Mas se o governo insiste mesmo em cortar gastos para atingir o fatídico zeramento do déficit fiscal, talvez fosse o caso de olhar com mais honestidade e transparência para o estado atual das despesas da União. A esse título, vale registrar as informações trazidas pelo Banco Central em sua recente Nota sobre Estatísticas Fiscais. Ali se percebe que o governo federal gastou, apenas durante o mês de agosto passado, o equivalente a R$ 84 bilhões a título de pagamento de juros da dívida pública. Com isso, cai por terra a máscara falaciosa a respeito da necessidade de cortar despesas nas áreas sociais. Se somarmos os valores dos últimos 12 meses, a conta total dos dispêndios com juros sobe a R$ 690 bilhões.

Mas como a malandragem da metodologia das últimas décadas foca apenas nas despesas “primárias”, os gastos financeiros (não primários) ficam de fora dos cálculos.

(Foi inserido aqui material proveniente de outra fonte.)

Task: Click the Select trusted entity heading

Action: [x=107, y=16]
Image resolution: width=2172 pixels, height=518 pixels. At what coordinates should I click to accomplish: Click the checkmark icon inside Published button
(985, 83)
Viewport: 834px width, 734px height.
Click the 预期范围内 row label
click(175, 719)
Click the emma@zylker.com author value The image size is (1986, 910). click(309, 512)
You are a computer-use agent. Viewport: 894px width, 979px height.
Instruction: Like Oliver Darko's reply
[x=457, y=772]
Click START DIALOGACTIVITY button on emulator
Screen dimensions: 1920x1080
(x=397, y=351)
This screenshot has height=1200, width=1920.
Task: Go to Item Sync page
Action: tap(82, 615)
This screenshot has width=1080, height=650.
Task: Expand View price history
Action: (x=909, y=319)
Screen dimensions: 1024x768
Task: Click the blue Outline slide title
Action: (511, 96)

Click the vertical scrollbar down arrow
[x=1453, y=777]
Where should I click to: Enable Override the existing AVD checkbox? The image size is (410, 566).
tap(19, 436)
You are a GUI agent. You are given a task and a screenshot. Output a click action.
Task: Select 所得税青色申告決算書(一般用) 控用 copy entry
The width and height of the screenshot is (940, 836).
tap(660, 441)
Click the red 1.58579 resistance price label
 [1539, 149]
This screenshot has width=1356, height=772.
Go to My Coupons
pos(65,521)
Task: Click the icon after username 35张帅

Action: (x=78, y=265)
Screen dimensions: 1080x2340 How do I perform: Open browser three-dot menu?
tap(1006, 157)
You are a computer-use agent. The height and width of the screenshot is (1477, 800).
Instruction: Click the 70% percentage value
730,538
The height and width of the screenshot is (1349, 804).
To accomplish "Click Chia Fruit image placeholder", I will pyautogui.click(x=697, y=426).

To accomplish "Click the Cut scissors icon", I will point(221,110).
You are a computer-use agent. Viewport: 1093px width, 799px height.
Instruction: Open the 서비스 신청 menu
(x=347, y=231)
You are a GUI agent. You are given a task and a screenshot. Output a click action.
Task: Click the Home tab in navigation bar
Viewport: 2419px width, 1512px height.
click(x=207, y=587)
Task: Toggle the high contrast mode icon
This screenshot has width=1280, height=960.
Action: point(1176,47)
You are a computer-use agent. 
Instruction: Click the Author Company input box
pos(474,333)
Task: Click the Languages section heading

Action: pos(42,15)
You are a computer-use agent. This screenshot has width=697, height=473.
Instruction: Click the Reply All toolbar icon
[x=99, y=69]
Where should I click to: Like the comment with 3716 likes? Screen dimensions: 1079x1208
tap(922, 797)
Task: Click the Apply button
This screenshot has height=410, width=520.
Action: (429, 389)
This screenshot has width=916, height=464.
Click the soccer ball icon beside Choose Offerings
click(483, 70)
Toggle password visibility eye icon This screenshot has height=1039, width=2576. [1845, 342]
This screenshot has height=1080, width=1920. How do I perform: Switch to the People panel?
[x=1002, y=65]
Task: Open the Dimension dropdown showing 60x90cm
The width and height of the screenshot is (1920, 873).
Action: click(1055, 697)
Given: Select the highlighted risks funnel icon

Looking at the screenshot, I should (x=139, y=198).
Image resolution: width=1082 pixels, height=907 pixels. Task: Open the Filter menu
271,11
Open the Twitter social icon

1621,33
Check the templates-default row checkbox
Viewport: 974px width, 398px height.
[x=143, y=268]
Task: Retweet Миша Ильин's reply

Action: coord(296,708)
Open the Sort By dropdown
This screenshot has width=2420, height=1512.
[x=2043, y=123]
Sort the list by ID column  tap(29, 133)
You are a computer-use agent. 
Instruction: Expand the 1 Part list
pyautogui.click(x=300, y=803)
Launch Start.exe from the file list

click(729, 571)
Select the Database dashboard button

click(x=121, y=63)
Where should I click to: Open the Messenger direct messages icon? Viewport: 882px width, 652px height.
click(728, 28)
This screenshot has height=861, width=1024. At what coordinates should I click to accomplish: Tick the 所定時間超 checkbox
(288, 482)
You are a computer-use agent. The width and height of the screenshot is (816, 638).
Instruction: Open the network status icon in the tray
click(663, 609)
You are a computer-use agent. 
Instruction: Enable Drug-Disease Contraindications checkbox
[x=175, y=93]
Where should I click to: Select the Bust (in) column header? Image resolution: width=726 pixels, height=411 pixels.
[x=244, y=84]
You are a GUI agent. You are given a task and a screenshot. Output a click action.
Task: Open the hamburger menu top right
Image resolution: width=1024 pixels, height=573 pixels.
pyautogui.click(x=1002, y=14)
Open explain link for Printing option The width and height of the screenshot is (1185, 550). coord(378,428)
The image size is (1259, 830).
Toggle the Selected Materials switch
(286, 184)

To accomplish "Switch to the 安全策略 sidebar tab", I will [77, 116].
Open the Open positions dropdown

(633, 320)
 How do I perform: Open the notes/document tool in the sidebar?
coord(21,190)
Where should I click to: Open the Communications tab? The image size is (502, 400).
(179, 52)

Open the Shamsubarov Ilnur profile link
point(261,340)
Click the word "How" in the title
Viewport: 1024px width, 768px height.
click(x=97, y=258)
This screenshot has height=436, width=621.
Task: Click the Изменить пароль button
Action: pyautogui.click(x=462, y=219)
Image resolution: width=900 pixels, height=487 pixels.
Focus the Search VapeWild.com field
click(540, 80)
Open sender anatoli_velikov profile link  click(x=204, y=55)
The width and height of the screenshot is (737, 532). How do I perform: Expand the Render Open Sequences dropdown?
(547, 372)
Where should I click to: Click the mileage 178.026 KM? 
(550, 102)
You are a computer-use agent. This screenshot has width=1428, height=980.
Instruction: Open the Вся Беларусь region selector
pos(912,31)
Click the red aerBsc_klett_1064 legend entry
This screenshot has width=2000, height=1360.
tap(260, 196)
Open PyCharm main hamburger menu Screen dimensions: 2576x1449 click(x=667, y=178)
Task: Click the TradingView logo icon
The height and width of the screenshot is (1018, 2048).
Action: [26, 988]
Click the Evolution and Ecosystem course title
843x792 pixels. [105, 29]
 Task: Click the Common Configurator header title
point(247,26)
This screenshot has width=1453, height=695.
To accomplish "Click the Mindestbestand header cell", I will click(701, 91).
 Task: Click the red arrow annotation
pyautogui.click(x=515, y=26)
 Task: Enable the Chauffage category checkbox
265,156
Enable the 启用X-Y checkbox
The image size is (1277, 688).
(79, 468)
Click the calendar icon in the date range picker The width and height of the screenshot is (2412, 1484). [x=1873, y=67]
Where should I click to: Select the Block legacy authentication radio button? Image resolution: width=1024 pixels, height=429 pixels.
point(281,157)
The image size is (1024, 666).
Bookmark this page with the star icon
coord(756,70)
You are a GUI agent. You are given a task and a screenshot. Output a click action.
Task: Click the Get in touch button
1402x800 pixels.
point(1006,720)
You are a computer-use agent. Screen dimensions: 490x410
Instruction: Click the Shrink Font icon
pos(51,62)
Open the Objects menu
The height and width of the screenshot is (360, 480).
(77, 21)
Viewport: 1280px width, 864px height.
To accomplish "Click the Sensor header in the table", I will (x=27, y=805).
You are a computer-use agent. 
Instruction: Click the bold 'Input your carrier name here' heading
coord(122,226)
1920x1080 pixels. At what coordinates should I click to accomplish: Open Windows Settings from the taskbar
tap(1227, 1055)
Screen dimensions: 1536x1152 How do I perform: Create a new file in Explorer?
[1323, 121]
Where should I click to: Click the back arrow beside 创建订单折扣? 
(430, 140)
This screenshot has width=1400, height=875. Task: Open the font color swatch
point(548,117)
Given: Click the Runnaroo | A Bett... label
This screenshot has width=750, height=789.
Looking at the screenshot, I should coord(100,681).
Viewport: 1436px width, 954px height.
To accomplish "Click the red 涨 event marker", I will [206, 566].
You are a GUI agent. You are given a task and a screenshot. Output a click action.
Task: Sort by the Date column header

Ora, que os representantes do financismo pensem e ajam de tal forma é até compreensível. Mas não cabe a um governo eleito com um projeto de retomar o desenvolvimento econômico e social do País e de promover a redução de desigualdades de toda ordem incorporar esse tipo de análise distorcida e visada da realidade econômica.

Se vamos cortar mesmo gastos, por que não começar pelas despesas que são inquestionavelmente as mais parasitas do Orçamento e de menor impacto positivo sobre a recuperação da atividade da economia de forma geral? Mas não! A equipe econômica insiste em responsabilizar saúde, educação, previdência, assistência social, saneamento, investimento, salários de servidores e similares como sendo os “vilões” da busca desenfreada de um mítico equilíbrio nas contas públicas no curto prazo a qualquer custo.

O próprio presidente Lula já estabeleceu que, em seu governo, a responsabilidade fiscal não pode ser desassociada da responsabilidade social. Além disso, ele definiu por diversas ocasiões que as rubricas em saúde e em educação, por exemplo, devem ser consideradas como investimento e não como mero gasto corrente. Tais abordagens mudam completamente a forma de se avaliar e solucionar as equações da área fiscal. Apenas a título de comparação, o total de despesas previstas para saúde para o presente ano é de R$ 183 bi e o da educação é de R$ 147 bi. Ou seja, os dois somados não atingem nem a metade do valor dos gastos com juros da dívida.

A intenção é mesmo essa de promover o corte de gastos orçamentários? Então que a tesoura comece pelas despesas financeiras. Como os adeptos do austericídio gostam de dizer, há muita gordurinha para queimar nas rubricas associadas ao pagamento de juros da dívida pública.